JUST AS Vinig is a strange bird in the secular world, there are times when she’s not accepted in the haredi world as well.
“There are haredim who compliment me, and I have a great relationship with the top rungs of the opinion-shapers and the rabbis,” she says.
“On the other hand, there are other people who are against me and don’t know what to think of me. This was really prevalent at the beginning of my journey. I would get threatening emails about my children, that I was ruining their lives and that I was the devil incarnate. It reached a high when I ran for election, when I would receive threats by telephone. I was in distress, feeling lonely and not capable of doing anything about it, because my children have always been haredi and there’s nothing I can do about it now.
“But it’s also like that in the secular world. On the one hand they really appreciate me and admire me, and on the other hand there are people who question and denigrate and make comments like ‘God is a Nazi’ or protest against God or against the way I chose to live my life, or think that my husband, because he studies Torah all day, is such-and-such a person.

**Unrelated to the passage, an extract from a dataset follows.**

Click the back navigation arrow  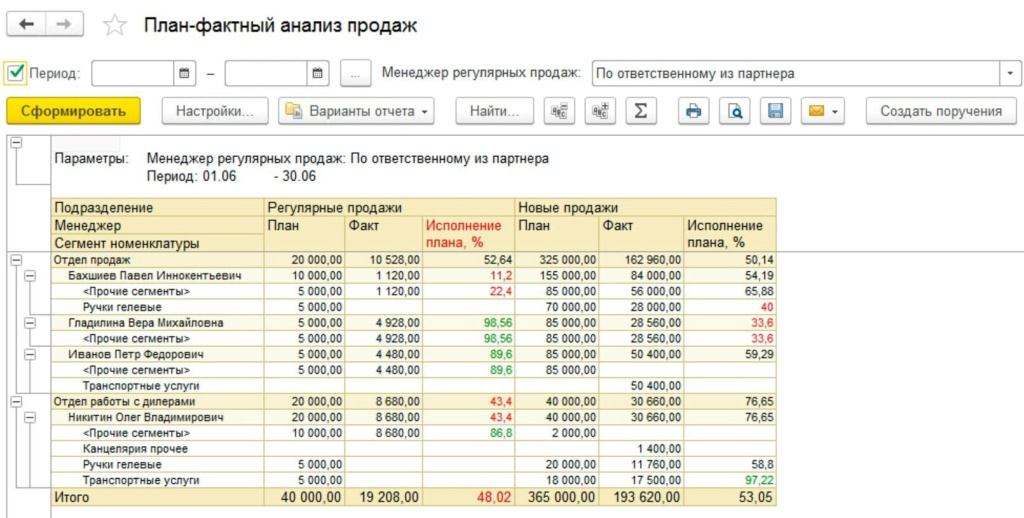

There are people who, when I arrive, straightaway take a look at my stockings, giving me a look as if something’s wrong with me.”
So do you think that Tel Aviv is a bubble?
“Yes. When you meet people on the street, these are the same people whom you’re meeting at the film screenings and at the coffeehouses and at the parties. So, naturally, there’s a certain organic connection that creates societal conventions. In the periphery, that doesn’t happen. How many stars do you know from Jerusalem, the South, the North? How many haredi icons do you know? [TV presenter] Sivan Rahav Meir, [film director] Rama Borstein, [radio personality and author] Noa Yaron? When I meet secular men who try to shake my hand, I say to myself, ‘What? Don’t you know how it works in the haredi world?’ And of course it turns out that they don’t know any haredim, only stereotypes from movies, from television, from the media.
“A lot of people with whom I work have such a high standard of living that they’ve forgotten that, on the other side of the fence, there are people who don’t have all that. As someone who lives in Jerusalem, I give lots of people lifts, I see lots of families in financial hardship where the father studies all day and the children sleep in the living room, and they’re forced to cut back on every single purchase that they make. Sometimes I really believe that I have a split personality. Here I meet dazzling Tel Aviv celebrities, and here, I get to Mea She’arim and see all the cats hanging out by the garbage containers that they aren’t taking away. I’m also in contact with Natorei Karta. The people of Tel Aviv, I don’t think they know or will ever know these people.”
In your opinion, the haredim do not create antagonism?
“It comes from a desire to live a secluded life, for fear that the Western culture that is influencing Israeli culture will eventually seep into their culture. Western culture represents the opposite of traditional Judaism. Secular society always thinks about the future; the religious world aspires for the past. The haredim are attached to their past by an inseparable bond. That’s why the perspective is different. Take the elderly, for example. For secular people, the youth are the future; for haredim, it’s the elders and what they have to say.
“I could have gone around with a thick head-covering and hidden myself in the privacy of my home; I could have been something that I’m not, so as to be in tune with society and with the definition of a haredi woman – but I do not play games.
“I’m here to follow my truth, and I’m not willing to lie for others. I consider it living when I allow myself to be straightforward and to look people in the eyes and tell them the truth.
“For example, in Dover Koshashvili’s film Love Birds, there’s a scene with Arab women, nuns and haredi women eating carrots, as though to say that haredi women are nuns and that sexually they must satisfy themselves with eating carrots. So I posted a photo of myself eating a carrot, with the post ‘A gesture for Dover Koshashvili,’ and it got hundreds of likes. I’m not haredi, I’m not secular, I’m not evil – I’m just Marlyn.”